In a sense the reception of The Gross Clinic was prophetic of the relationship between Eakins and his public in the years to come. Although the painting had been done in part to affirm Philadelphia’s reputation as a major medical center, Eakins’s uncompromising realism was stronger medicine than Philadelphians were willing to accept.

Clark’s assertion that the painting showed Eakins to be “very far in advance of any of his American rivals” turned out to be all too true. The painting fared no better when it was exhibited in New York City a couple of years later. The critic for the Tribune , while acknowledging the skill of the drawing, criticized the picture for having no composition, no color, and “wholly mistaken” aerial perspective.
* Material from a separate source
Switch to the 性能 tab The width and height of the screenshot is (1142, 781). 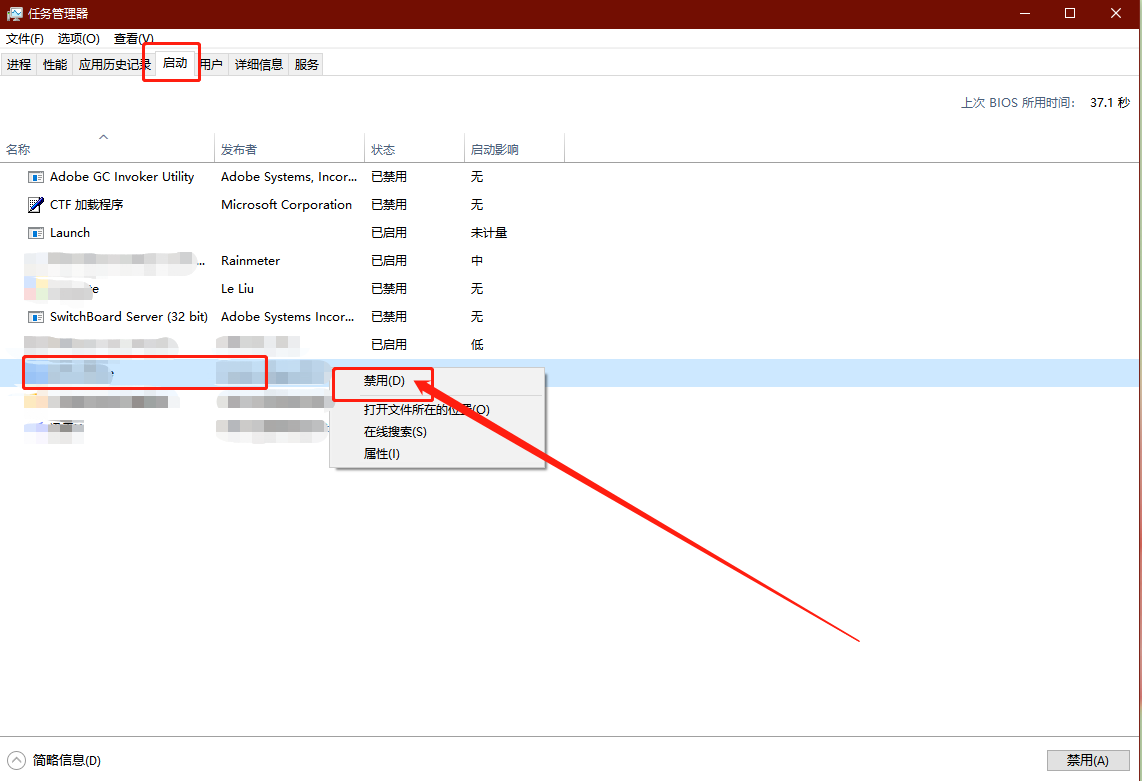[55, 65]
He went on to say that “it is impossible to conceive … what good can be accomplished for art or for anything else by painting or exhibiting such a picture as this.” The Times critic was even more aggressive: “This violent and bloody scene shows that … the artist had no conception of where to stop, or how to hint a horrible thing if it must be said, or what the limits are between the beauty of the nude and indecency of the naked. Power it has, but very little art.”

Eakins’s teaching methods also polarized opinion. By this time he was giving classes at the Sketch Club and at the Pennsylvania Academy School, and he seems to have been a rigorous and demanding teacher, hated by some of his students and adored by others. These early teaching positions were without pay, so in 1879 Eakins was especially pleased to be appointed professor of drawing and painting at the academy, at a salary of six hundred dollars a year. During this time he continued work on his paintings and on his scientific experiments, especially his anatomical explorations and his photography. He corresponded with Eadweard Muybridge, who was taking serial photographs of people and animals in motion, and he painted A May Morning in the Park , one of the first paintings to accurately depict horses in motion.

One picture helps us understand a good deal about Eakins’s early career as a teacher. William Rush Carving His Allegorical Figure of the Schuylkill River of 1876-77 can be read as an allegory not only about art but also about the proper way for Philadelphians to respond to it. Rush had been a popular sculptor earlier in the century, and in 1809 he had carved an allegorical figure of the Schuylkill River for the city’s first public fountain, in Centre Square. As was well known, Rush’s model had been Louisa Vanuxem, a young belle from a good Philadelphia family.